I know there are people out there who are not doing a fantastic job with their kids.  I think it is a societal problem when kids are not receiving an adequate education.  It is unfair to the kids, too; who can look out for their interests if Mom and Dad fail them?  Wouldn't some kind of state accountability protect them somehow?

But would it?

I look to the public schools for an answer there, and that is where things would become rather unfair for homeschoolers; it would subject them to a standard that even the public schools do not meet.  In our state, the public schools are failing our kids at horrific rates.  Overall graduation rates are shockingly low.  Graduation rates for special education students are at or below 60%, less for non-whites.  Students who meet proficiency standards in the tenth grade in both reading and math are rare.  Why should homeschoolers stand out as a group that needs monitoring and needs to meet certain standards, when our public schools do not do so themselves?  

Further, I posit that the student whose parents are neglecting his home education just might fall into that same low category if placed in the public school.  Our public schools are staffed with teachers who often care and do a fine job with the tools they are given.  One tool teachers are not given, and is not within their control, is support from home.  If you take a child away from home education and plunk him into a public school, but he still lacks support for school attendance, assignment completion, educational expectations for high achievement, and parent/teacher communication, that student's chances of success remain infinitesimally small.  You do not change the environment or the parents by simply changing the student's study location.  Students fail in public schools every single day-- millions of them across the country.

Given the vast benefits of educational and curricular freedom, I cannot find a compelling case for educational oversight of homeschooling at this time.  The public schools have a tough enough time taking care of the students they already enroll.  In some states, oversight is provided by teachers, many of whom are already overburdened, though they may benefit from getting some great ideas from homeschoolers; that could well be a symbiotic relationship.  However, given the time drain for both the parent teacher and the public teacher, one that is more trouble than positive over the long haul-- consider the time spent assembling, presenting, discussing, and reviewing portfolios, not to mention driving to meetings, that could have been spent actually teaching new material or planning.  In some cases, the oversight involves maintaining state standards that are irrelevant to homeschoolers, who have already exceeded those standards in many cases.

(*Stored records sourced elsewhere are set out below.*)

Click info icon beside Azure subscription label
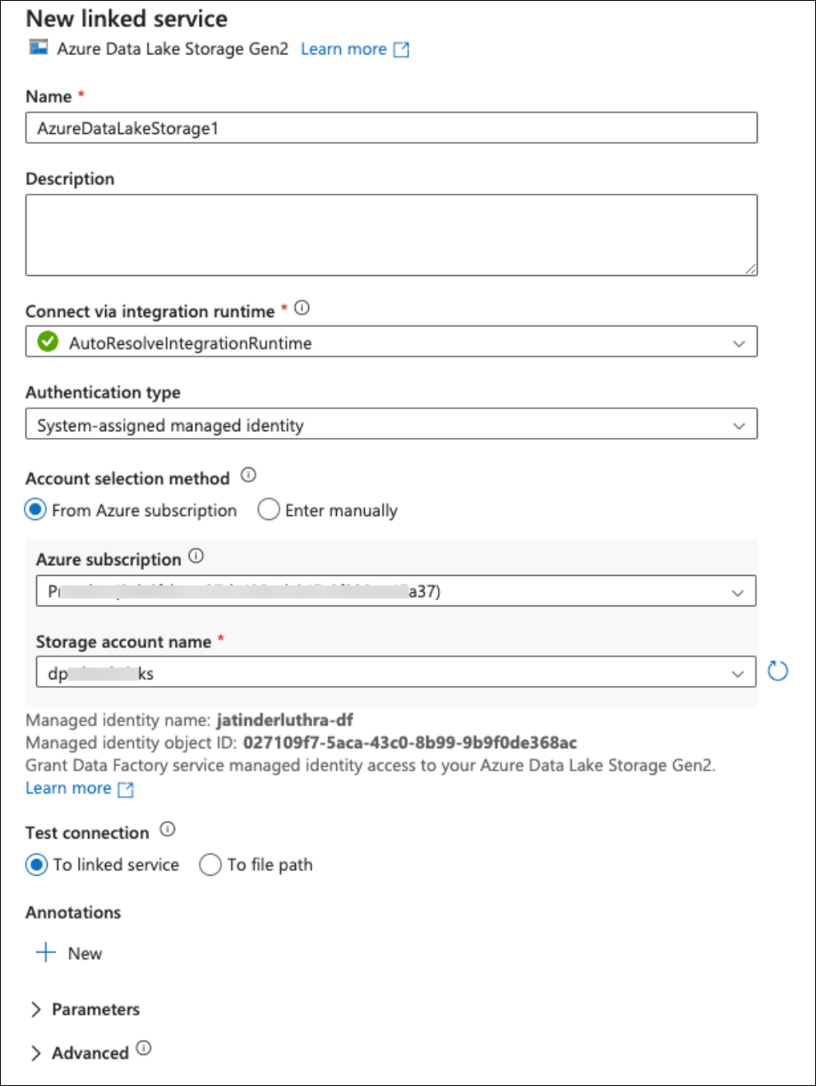This screenshot has width=816, height=1086. (196, 556)
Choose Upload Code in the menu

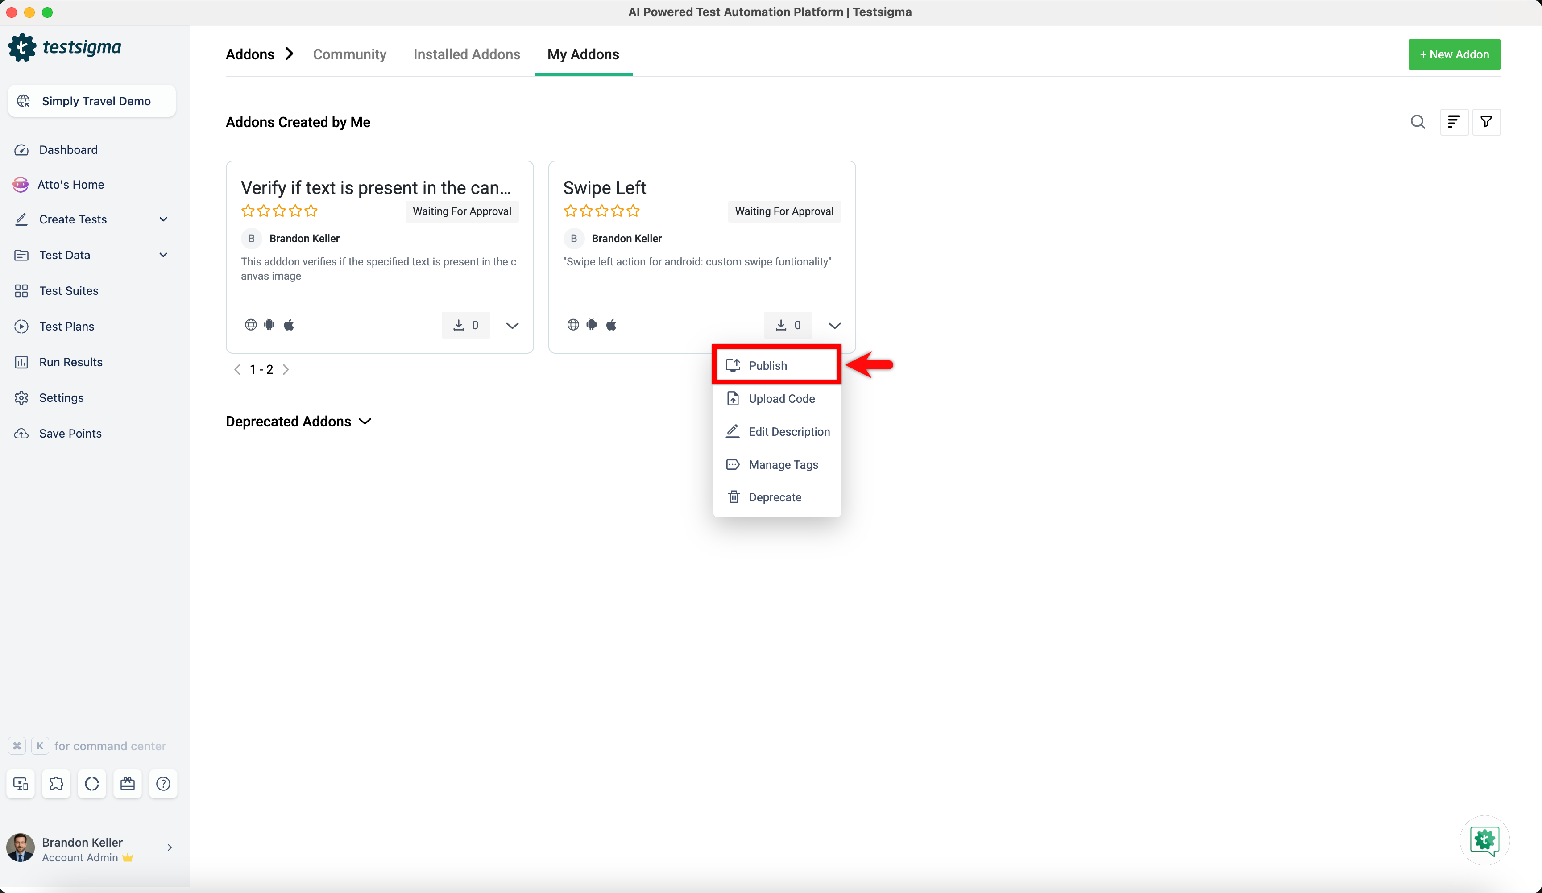tap(781, 399)
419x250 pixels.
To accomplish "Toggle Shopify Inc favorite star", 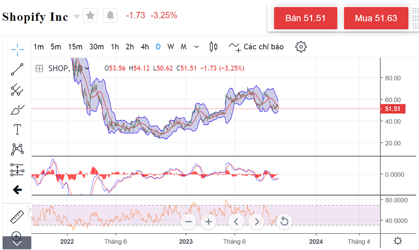I will click(x=91, y=16).
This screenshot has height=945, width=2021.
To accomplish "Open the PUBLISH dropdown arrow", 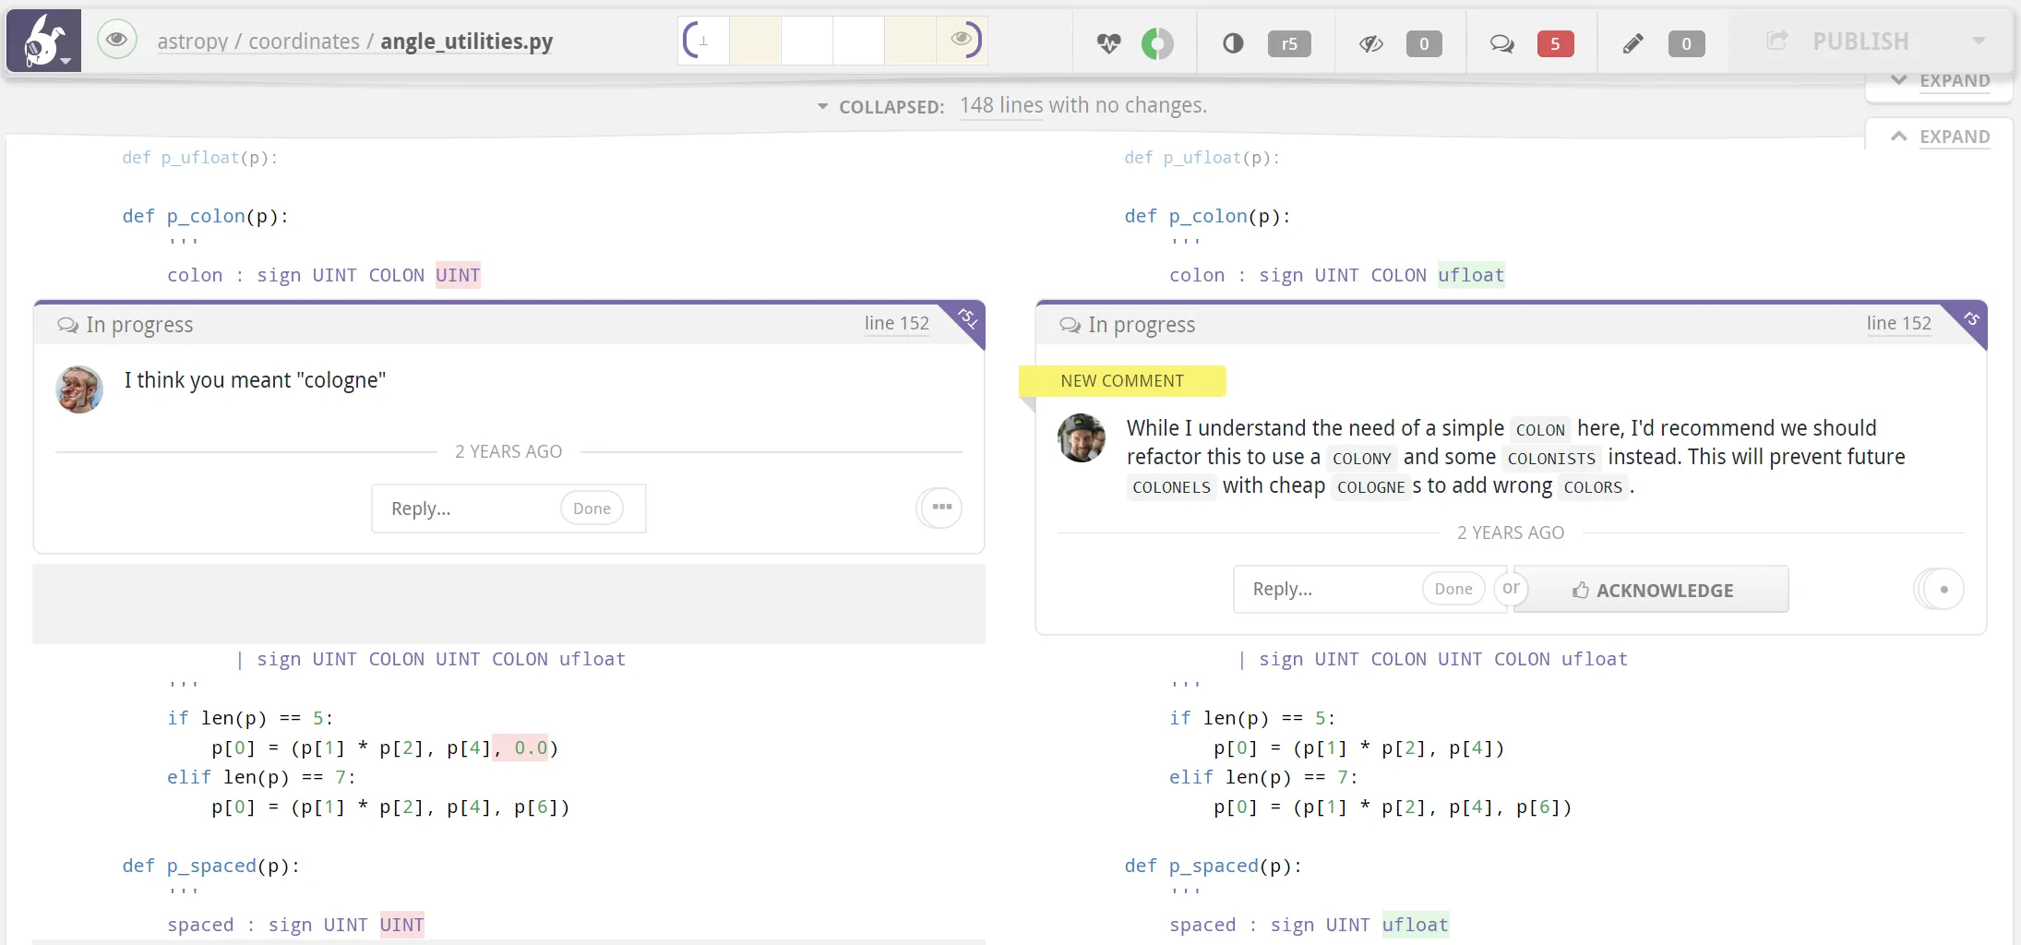I will tap(1979, 41).
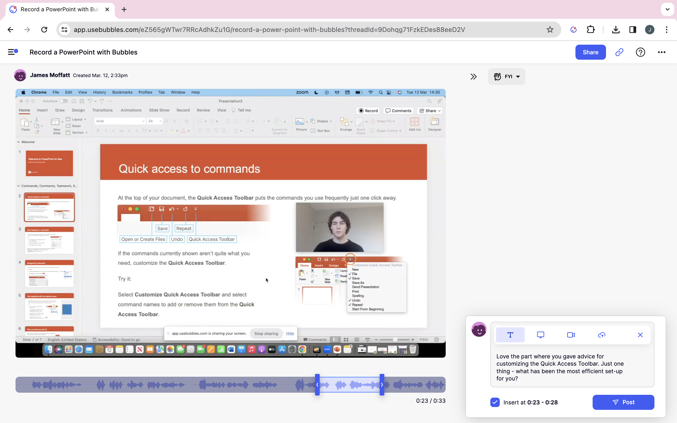The height and width of the screenshot is (423, 677).
Task: Click the Animations tab in ribbon
Action: click(131, 110)
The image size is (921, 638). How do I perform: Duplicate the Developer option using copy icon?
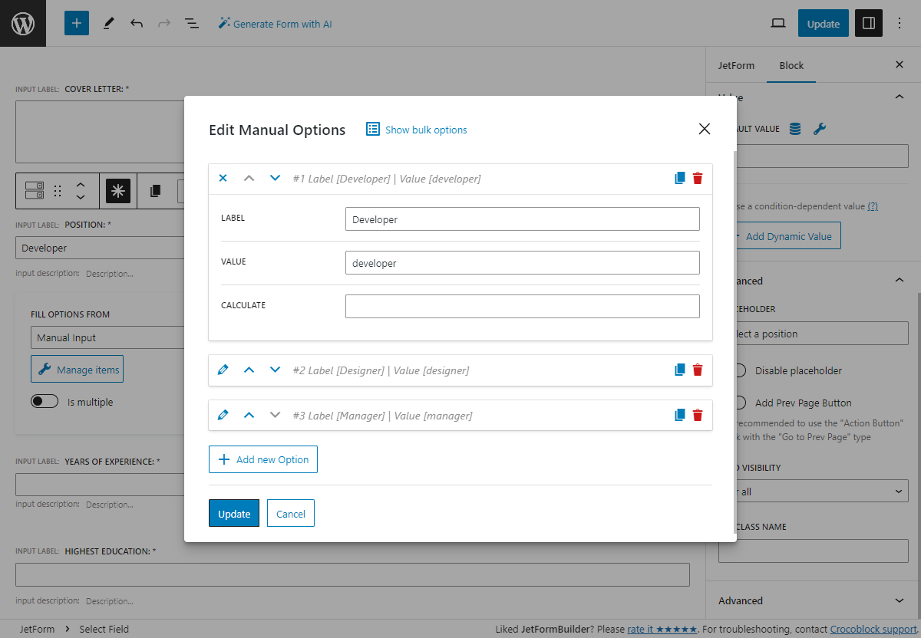tap(678, 177)
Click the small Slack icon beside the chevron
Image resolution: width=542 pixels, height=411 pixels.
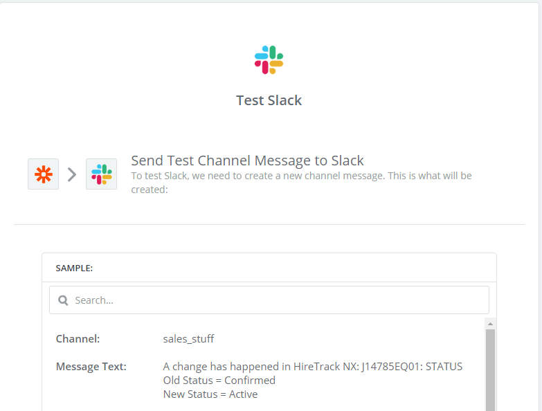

If it were the case that public school children were all receiving a stellar education, and home schooled children were singularly at risk for receiving a sub-par education, I would concede the need for some regulation.  However the statistics on public education reveal that to not be the case.  There is clearly no magic in attending public school; some are fantastic, many are not.  There are great teachers, okay teachers, and terrible teachers.  Sending a kid back to public school is simply no promise that he will receive a stellar education.  Home educating is similarly no guarantee of a superior education, but neither is it any riskier than the alternative, and therefore it does not need special supervision by those who may have failed the child being home educated in the first place.